The essential feature of worsted yarn is straight, parallel fibres. Originally, long, fine staple wool was spun to create worsted yarn; today, other long fibres are also used.

Many spinners differentiate between worsted preparation and worsted spinning. Worsted preparation refers to the way the fibre is prepared before spinning, using ginning machines which force the fibre staples to lie parallel to each other. Once these fibres have been made into a top, they are then combed to remove the short fibres. The long fibres are combined in subsequent gilling machines to again make the fibres parallel. This produces overlapping untwisted strands called slivers. Worsted spinning refers to using a worsted technique, which produces a smooth yarn in which the fibres lie parallel.

Roving and wool top are often used to spin worsted yarn. Many hand spinners buy their fibre in roving or top form. Top and roving are ropelike in appearance, in that they can be thick and long. While some mills put a slight twist in the rovings they make, it is not enough twist to be a yarn. The fibres in top and rovings all lie parallel to one another along the length, which makes top ideal for spinning worsted yarns.

Worsted-spun yarns, used to create worsted fabric, are spun from fibres that have been combed, to ensure that the fibres all run the same direction, butt-end (for wool, the end that was cut in shearing the sheep) to tip, and remain parallel. A short draw is used in spinning worsted fibres (as opposed to a long draw).

In short draw spinning, spun from combed roving, sliver or wool top, the spinners keep their hands very close to each other. The fibres are held fanned out in one hand while the other hand pulls a small number from the mass.

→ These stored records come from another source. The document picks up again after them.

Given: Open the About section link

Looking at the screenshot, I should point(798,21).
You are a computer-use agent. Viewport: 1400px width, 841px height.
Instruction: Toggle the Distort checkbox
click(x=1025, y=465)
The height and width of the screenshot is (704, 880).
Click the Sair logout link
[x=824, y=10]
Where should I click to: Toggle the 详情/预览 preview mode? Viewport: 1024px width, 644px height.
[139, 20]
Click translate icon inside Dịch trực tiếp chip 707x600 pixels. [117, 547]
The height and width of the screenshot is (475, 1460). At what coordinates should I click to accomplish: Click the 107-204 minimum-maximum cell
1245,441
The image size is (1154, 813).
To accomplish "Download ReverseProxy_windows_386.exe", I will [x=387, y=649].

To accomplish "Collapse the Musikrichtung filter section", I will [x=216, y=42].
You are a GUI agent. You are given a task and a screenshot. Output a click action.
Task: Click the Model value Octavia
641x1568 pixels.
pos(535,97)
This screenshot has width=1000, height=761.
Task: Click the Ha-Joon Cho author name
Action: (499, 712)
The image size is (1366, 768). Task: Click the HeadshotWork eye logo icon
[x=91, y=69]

The twist is kept between the second hand and the wheel—there is never any twist between the two hands.

==Weight==
According to the Craft Yarn Council, the term "Worsted Weight", also "Afghan",
"Aran", or simply "Medium", refers to a particular weight of yarn that produces a gauge of 16–20 stitches per 4 inches of stockinette, and is best knitted with 4.5mm to 5.5mm needles (US size 7–9).

The term worsted, in relation to textile yarn weight, is defined as the number of hanks of yarn, each with a length of 560 yards, that weigh one pound.

Super numbers represent the fineness of the worsted wool fiber used in the fabric. The higher the number, such as Super 100s, 120s, or 150s, the finer the wool thread is. The actual number is calculated by the maximum number of hanks of wool that can be spun into one pound of wool. For example, if you can spin 100 hanks each 560 yards long, the resulting wool is classified as Super 100s. Generally, the higher the super number, the lighter the weight of the fabric.

==Automation==
Before the introduction of automatic machinery, there was little difficulty in attaining a straight fibre, as long wool was always used, and the sliver was made up by hand, using combs. The introduction of Richard Arkwright's water frame in 1771, and the later introduction of cap and mule spinning machines, required perfectly prepared slivers. Many manufactories used one or more preparatory combing machines (called gill-boxes) before further processing, to ensure straight fibres and to distribute the lubricant evenly.